** WORK ITEM **
The answer should be the records below, word for word, with every image left out.
SUPPLIED MATERIAL Block Start
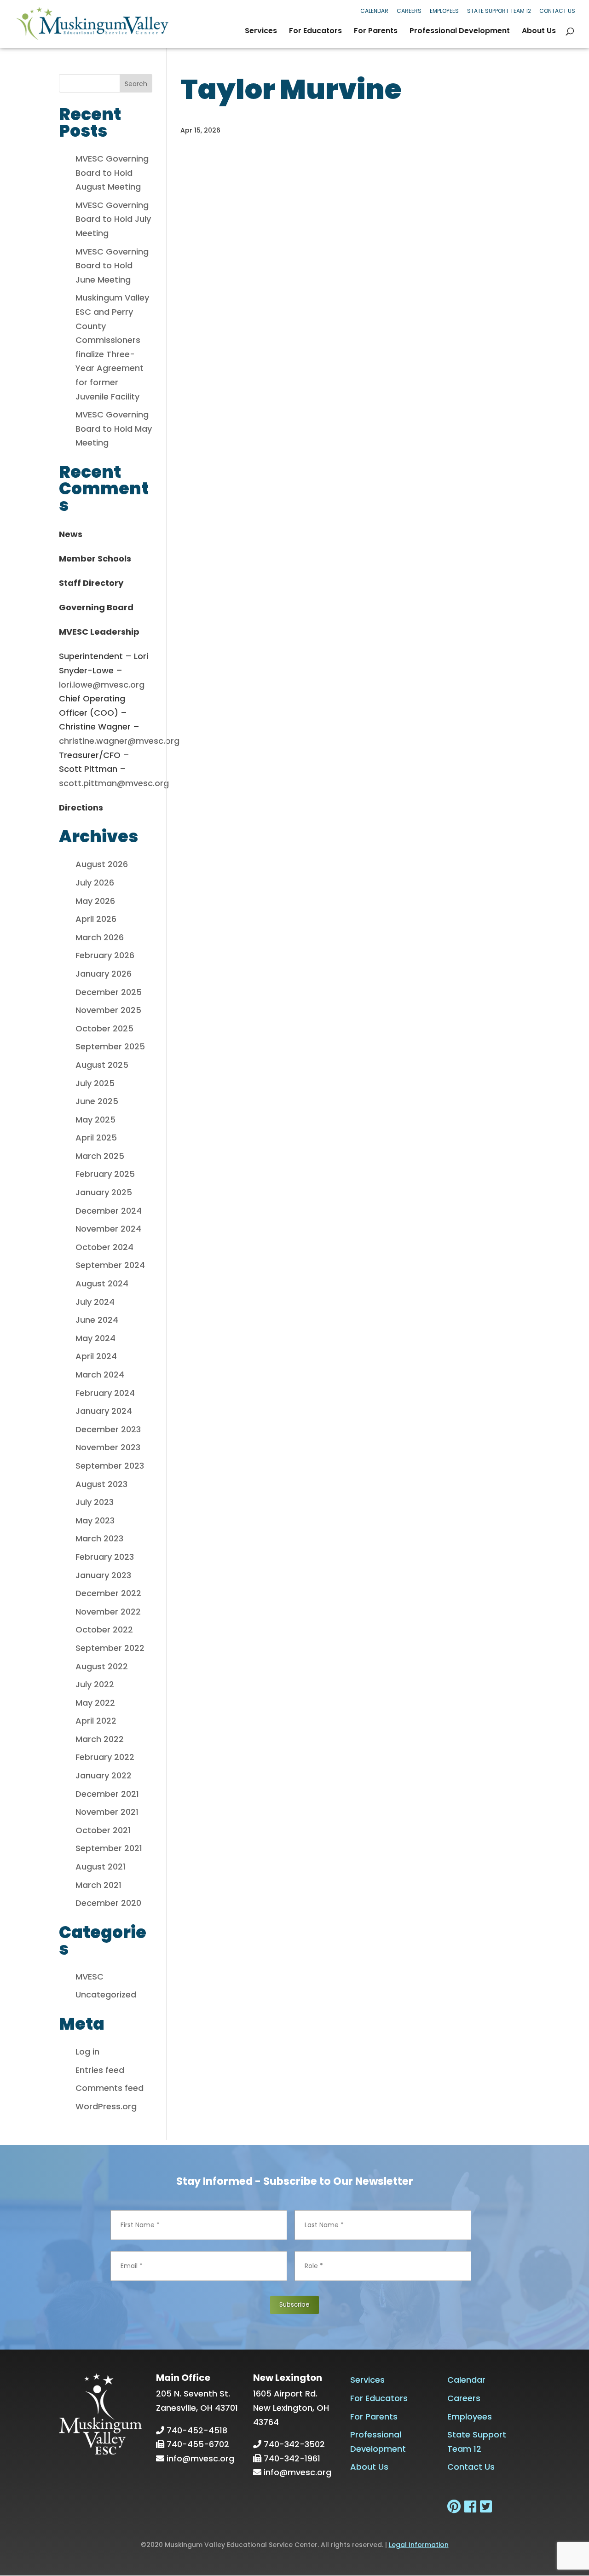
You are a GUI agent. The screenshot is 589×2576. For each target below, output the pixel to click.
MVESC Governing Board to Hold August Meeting (112, 172)
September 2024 (110, 1265)
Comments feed (109, 2088)
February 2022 (104, 1757)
SUPPLIED MATERIAL Block End
** SOLUTION FOR THIS EXERCISE **
You are a GUI agent. The screenshot is 589×2576. For each target below, output the pixel to click.
MVESC Governing Board to Hold August Meeting (112, 172)
September 2024 (110, 1265)
Comments feed (109, 2088)
February 2022 (104, 1757)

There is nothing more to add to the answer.